In May, voters overwhelmingly approved Proposition 100, a measure that increased the state’s sales tax by 1 cent for the next three years. The tax, which passed with 64 percent of the vote, took effect June 1.
The measure stated that two-thirds of the revenue would go directly to the state’s education system.
State Sen. Thayer Verschoor, R-Gilbert, said further cuts to education are inevitable. Verschoor is the chairman for Ax the Tax Arizona, a committee that opposed Prop 100.
“Just because this proposition was passed doesn’t mean there won’t be more budget cuts to education,” he said.
Verschoor said the tax has brought in less revenue than many expected since people stopped spending as much when the tax increased.
Preliminary estimates for first quarter sales tax revenue are $44 million below predictions, according to a report released Wednesday by the state’s finance advisory committee. Fiscal year 2011 began July 1, one month following the implementation of the 1-cent tax. First quarter predictions are based on finalized numbers for July and August and preliminary projections for September.
Several advocates for the proposition gave the false impression that the law would prevent any further cuts to education, but this was not accurate, Verschoor said.
Elma Delic, board chair of the Arizona Students’ Association, a group that supported the tax increase, said the organization was aware that more cuts to education were possible even with the proposition’s passage.
ASU President Michael Crow said in a meeting with The State Press editorial board that the Legislature has been hinting that cuts are on the way.
“They’ve been sending certain signals to us, asking us to get ready to prepare for additional cuts,” he said.
Additional cuts to the education budget will bring forth further predicaments to ASU, Crow said.

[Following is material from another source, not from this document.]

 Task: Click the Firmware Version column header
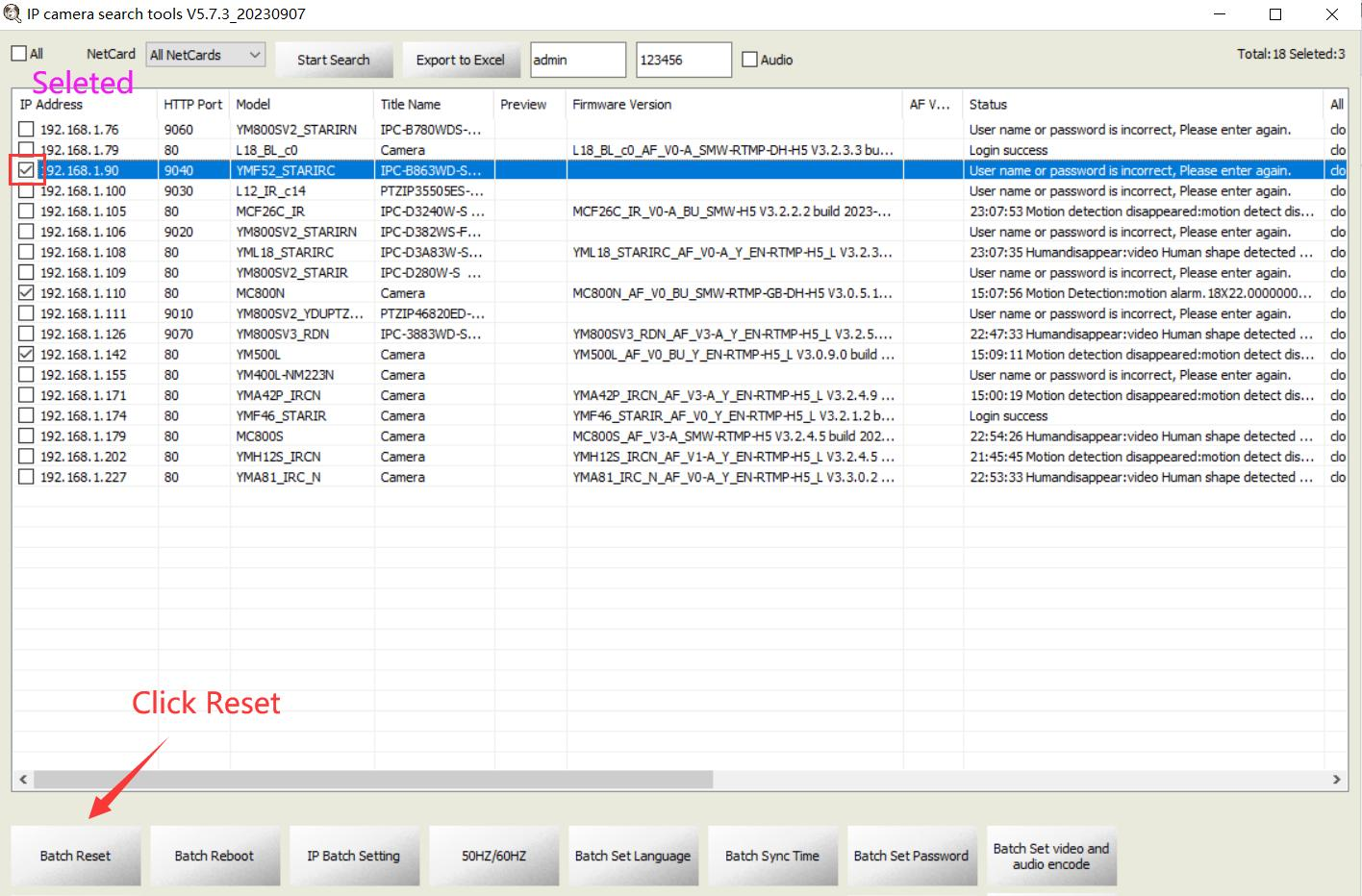(x=733, y=105)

“We have a mega-problem,” he said. “We have $50 million of stimulus funding from the federal government propping the University’s budget up that goes away at the end of this academic year.”

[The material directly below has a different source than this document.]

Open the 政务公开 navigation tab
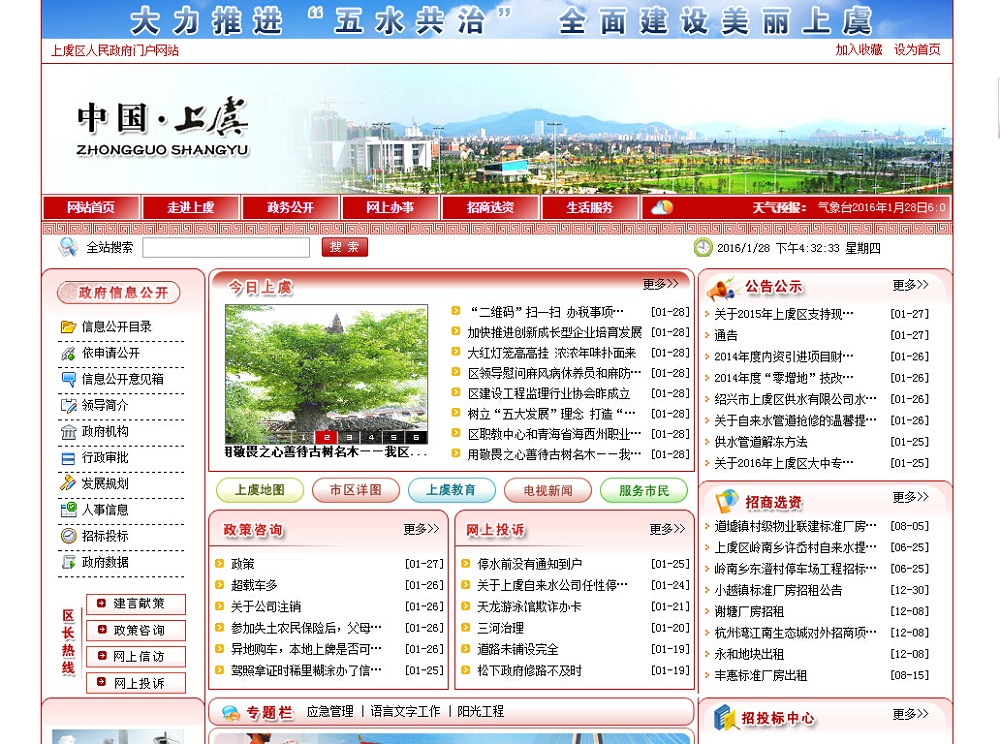The image size is (1000, 744). pyautogui.click(x=290, y=208)
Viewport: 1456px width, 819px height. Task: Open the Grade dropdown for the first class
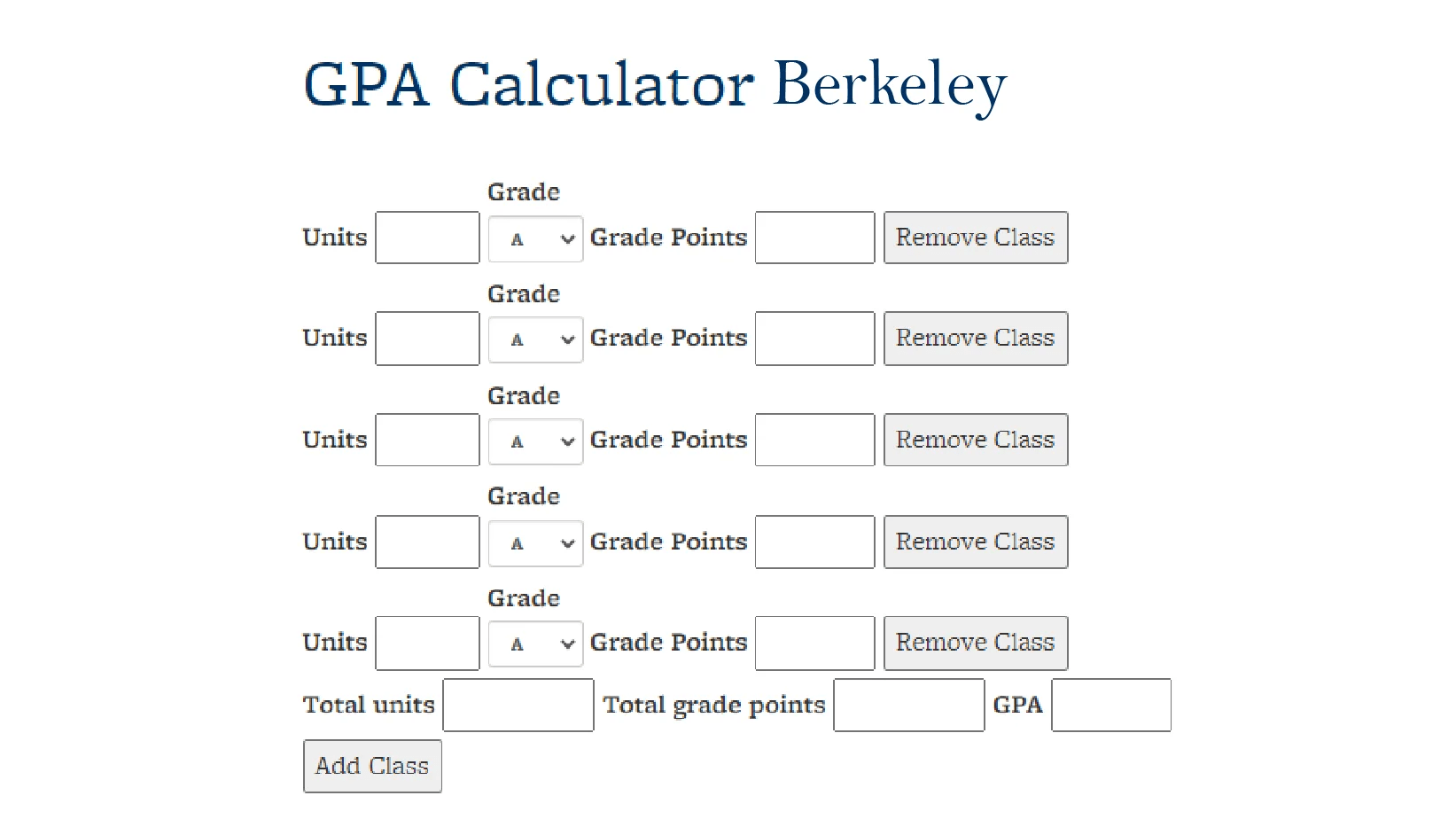click(x=534, y=238)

Further cuts, accompanied by the absence of the stimulus money, may cause tuition to increase more than originally expected, Crow said.
“We have to replace [the stimulus funds] with tuition,” Crow said. “That’s all the tuition we wanted to ask for. We just wanted to ask just for the replacement of the stimulus funding. Nothing else. But if we have the stimulus funding that has to be replaced and there’s another budget reduction, now you got big problems.”
Freshman tuition increased by nearly 20 percent this year, and by about 13 percent for continuing in-state students.
Crow said tuition at ASU will still remain below the national average, even if it is increased due to the cuts.
Prop 100 was not the absolute cure for the state’s budget crisis. However, it did provide some help, said Elma Delic, board chair of the Arizona Students’ Association.
“There will still be some pretty detrimental cuts,” Delic said.
The cuts to education would be much worse if Proposition 100 was not passed, she said.
ASA is an organization that lobbies on behalf of ASU, UA and NAU students. The organization will continue to fight for more affordable education, despite the budget cuts and potential tuition increase, she said.
ASA will be campaigning heavily for students to elect officials in November who truly care about education, Delic said.
“If we elect people who value education, then these severe cuts won’t happen,” she said.
Crow said he will also be pushing to keep the cuts as minimal as possible.
“We think it’s a very, very strategically poor decision to cut education funding at the moment that education is most important for our economic recovery,” Crow said.
“I want to make sure [the Legislature] live[s] up to the commitment of what Prop 100 was originally for,” he said. “Prop100 said no more additional cuts to education. In my view, the people have spoken. They don’t want education cut.”